EXTRACT —

-----

Apr. 27th, 2011

thewayne: (Default)
I thought this oddly congruent with the current stink over iPhone/Android location data collection.

The story, interestingly enough, isn't about computers: it's about pharmacy records. In Vermont, patient pharmacy records are, of course, confidential. Doctor's pharmacy prescription orders are not. So pharmacies have been selling the data to aggregators who sell it back to drug reps and companies, who can then target doctors who prescribe lots of generics, stuff like that.

The patient side of the data is anonymized, but apparently you can still track patient drug use, you just can't tie it to a patient.

The Vermont doctor's did not like this, so they got a law passed banning said aggregation. The aggregators appealed and got it overturned, Vermont appealed it to the Supreme Court.

The issue being debated is actually free speech, and it has a couple of interesting twists that I can't really do justice to relating it here, so read the fine article if you're interested.

-----

DATA TO EXAMINE —
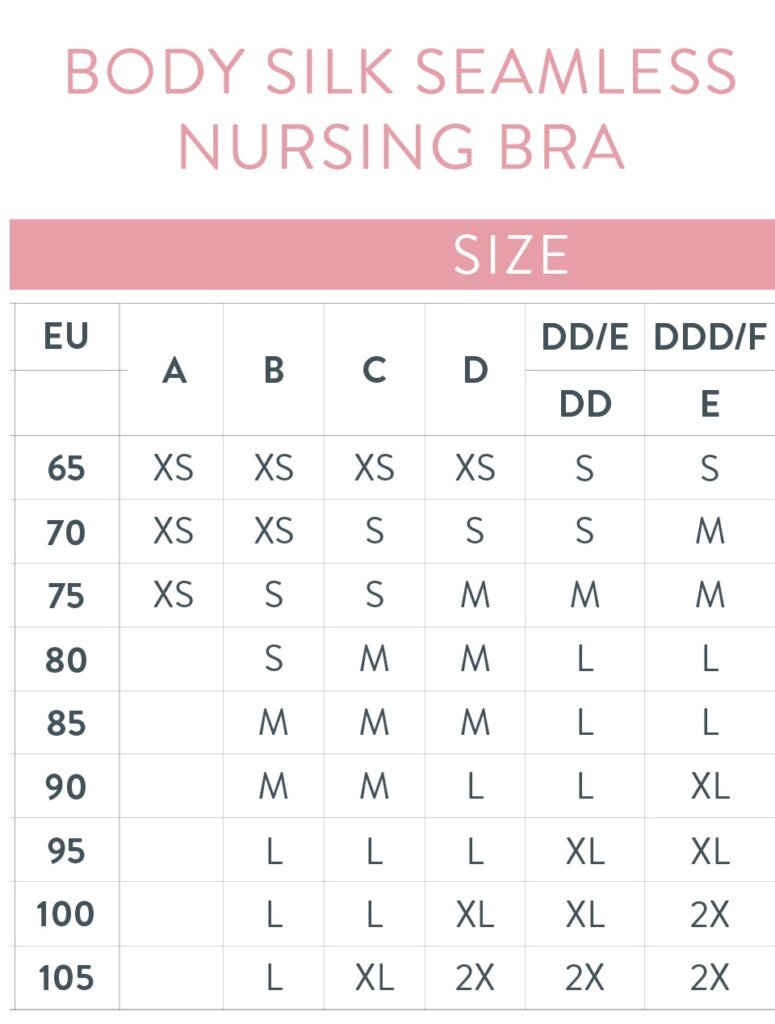This screenshot has width=775, height=1024.
Task: Click the DDD/F cup column header
Action: [x=710, y=337]
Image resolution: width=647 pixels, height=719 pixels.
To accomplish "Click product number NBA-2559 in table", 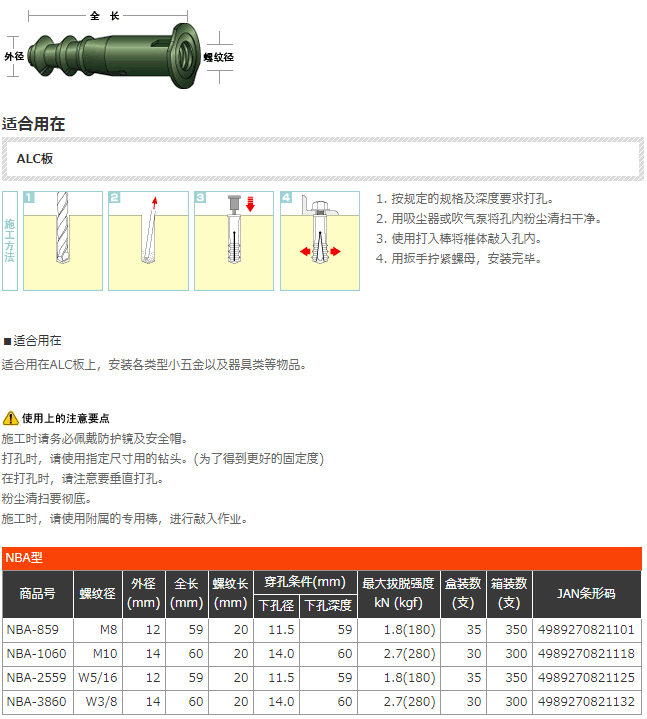I will 36,678.
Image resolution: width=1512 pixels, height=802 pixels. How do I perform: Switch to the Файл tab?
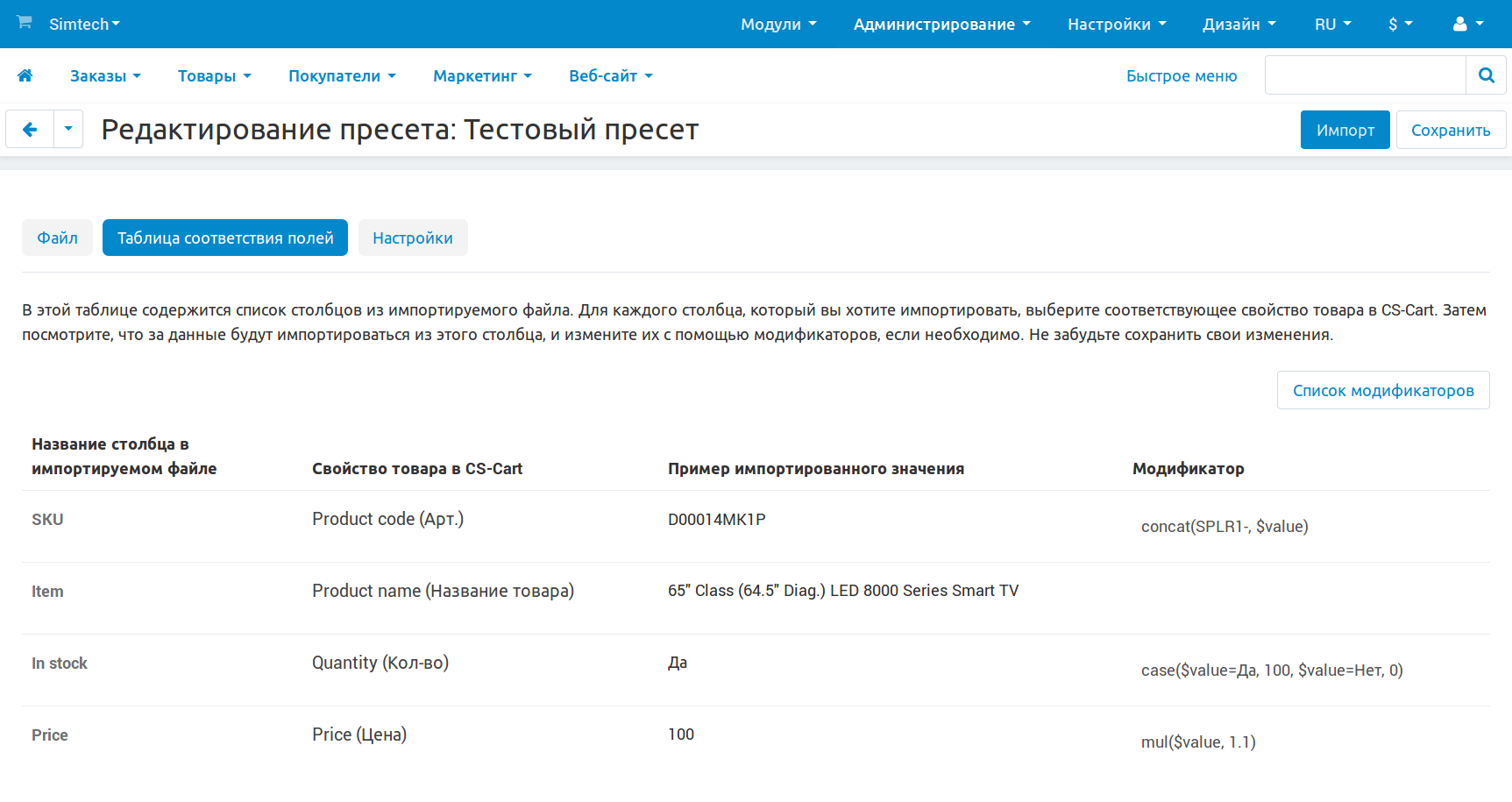(x=57, y=238)
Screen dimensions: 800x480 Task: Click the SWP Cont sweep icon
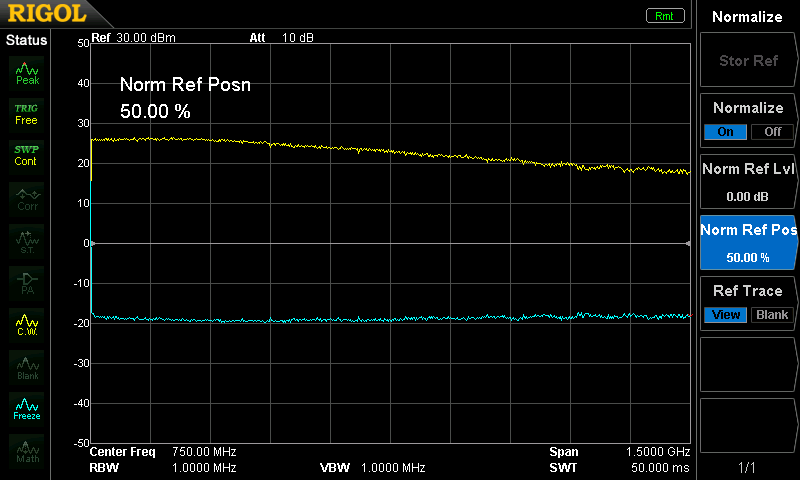27,155
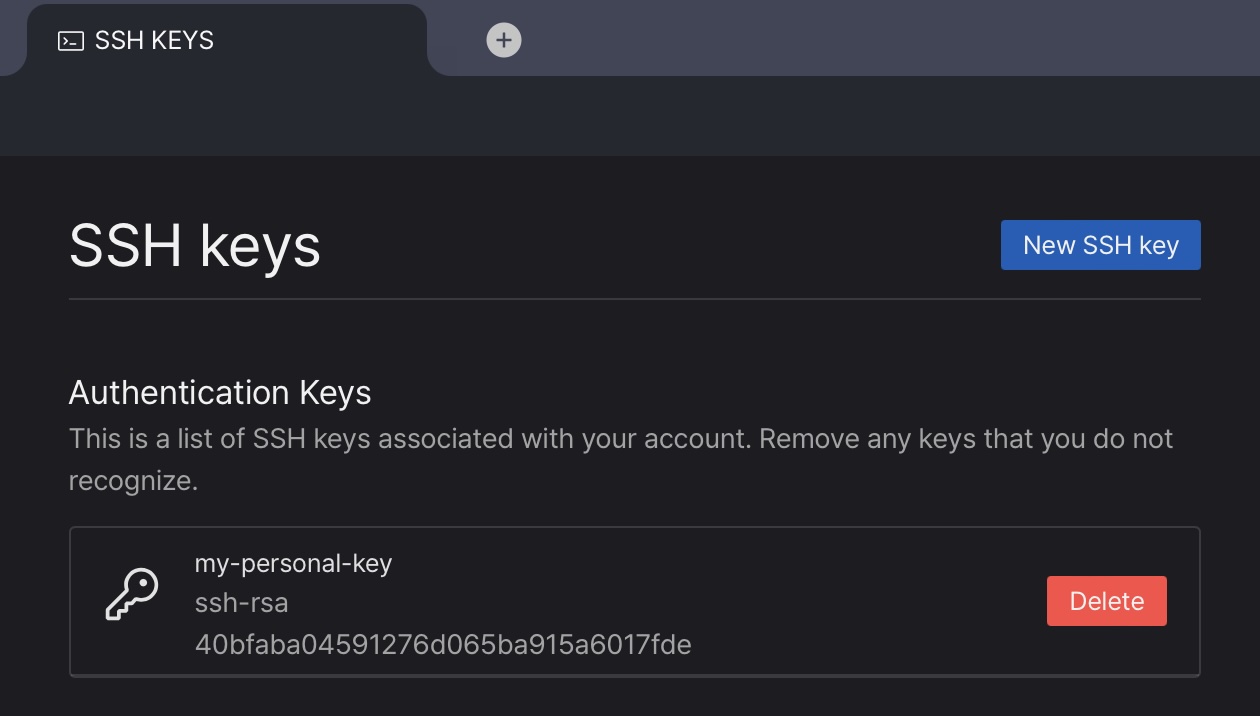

-----

THE PROBLEM — Summarize the post about Vermont pharmacy records in two sentences.

WRITTEN ANSWER — In Vermont, patient pharmacy records are confidential but doctors' prescription orders are not, so pharmacies have been selling that data to aggregators, who sell it back to drug reps and companies that use it to target doctors. Vermont doctors got a law passed banning the aggregation, the aggregators got it overturned on appeal, and Vermont took the case to the Supreme Court, where the issue being debated is free speech.